**提示文章**

---

あちこち他の条文を引用しているので、この条文だけでは分かりづらいですが、まとめます。
 1)少なくとも月1回は現場の巡視を行うこと。
 2)労働者の作業の種類、その他の作業の実施状況を把握すること。
 3)協議組織の会議に随時参加すること。
 4)仕事の工程計画及び機械、設備等の配置計画が適正かを確認する。
 統括安全衛生責任者の職務と似通っていますが、やや緩和されています。
 統括安全衛生責任者、元方安全管理者は毎日巡回しなくてはいけませんが、店社安全衛生管理者は月1回の巡視が義務付けられているという感じですね。
その他の条文は、統括安全衛生責任者等と重複しているため、書きませんが、店社安全衛生管理者も選任したら所轄労働基準監督署長に報告し、病気や休暇などで不在になる場合は、代理人を選ばなければいけません。

---

**依頼内容 A**
店社安全衛生管理者の職務についての文章を、「統括安全衛生責任者の職務と似通っていますが、やや緩和されています。」から「人を選ばなければいけません。」まで、「所轄労働基準監督署長」を「労働基準監督署長」に置き換えて書き直してもらえますか。
**依頼内容 B**
店社安全衛生管理者の職務についての文章の続きを書き足してもらえますか。
資料は使わなくてかまいません。

**元データ**
---

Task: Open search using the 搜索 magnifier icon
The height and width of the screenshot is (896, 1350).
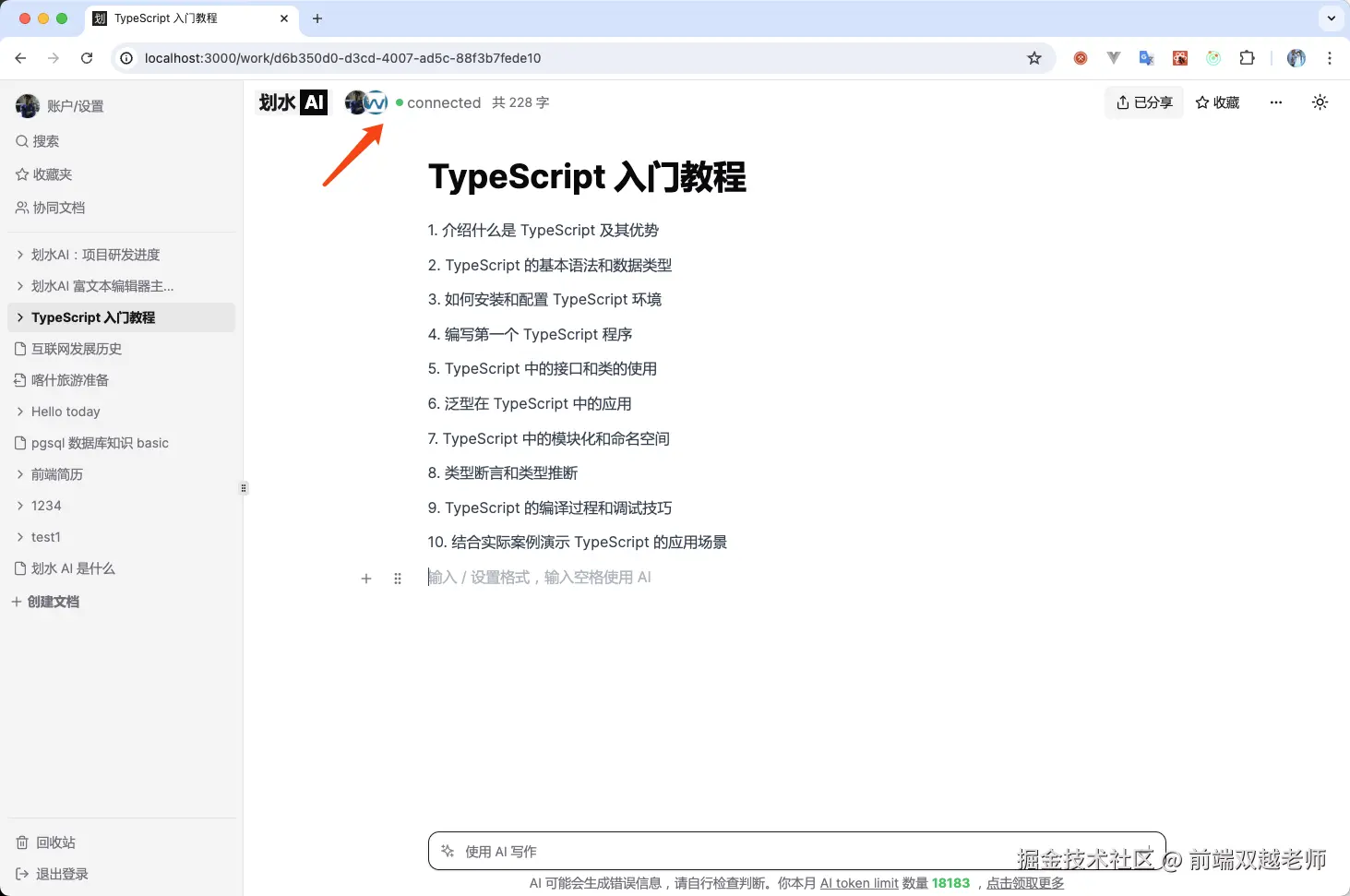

---

**解答結果 A**
統括安全衛生責任者の職務と似通っていますが、やや緩和されています。
 統括安全衛生責任者、元方安全管理者は毎日巡回しなくてはいけませんが、店社安全衛生管理者は月1回の巡視が義務付けられているという感じですね。
その他の条文は、統括安全衛生責任者等と重複しているため、書きませんが、店社安全衛生管理者も選任したら労働基準監督署長に報告し、病気や休暇などで不在になる場合は、代理人を選ばなければいけません。

**解答結果 B**
店社安全衛生管理者は、統括安全衛生責任者と同様に現場での安全衛生管理の要となる人です。 この人が安全に目を見張らせているからこそ、安全に慎重な現場となり、衛生に気をかけているからこそ、健康に配慮できるのです。 このように見ていくと、人数規模等によりますが、体制づくりも考えられているのだなとわかりますね。
 安全は自分を守るものですけども、目の届かない範囲は人の目が助けになります。
 統括安全衛生責任者、元方安全管理者、店社安全衛生管理者は、危険な特定作業での、全ての労働者を見渡す目が大切なのですね。
まとめ。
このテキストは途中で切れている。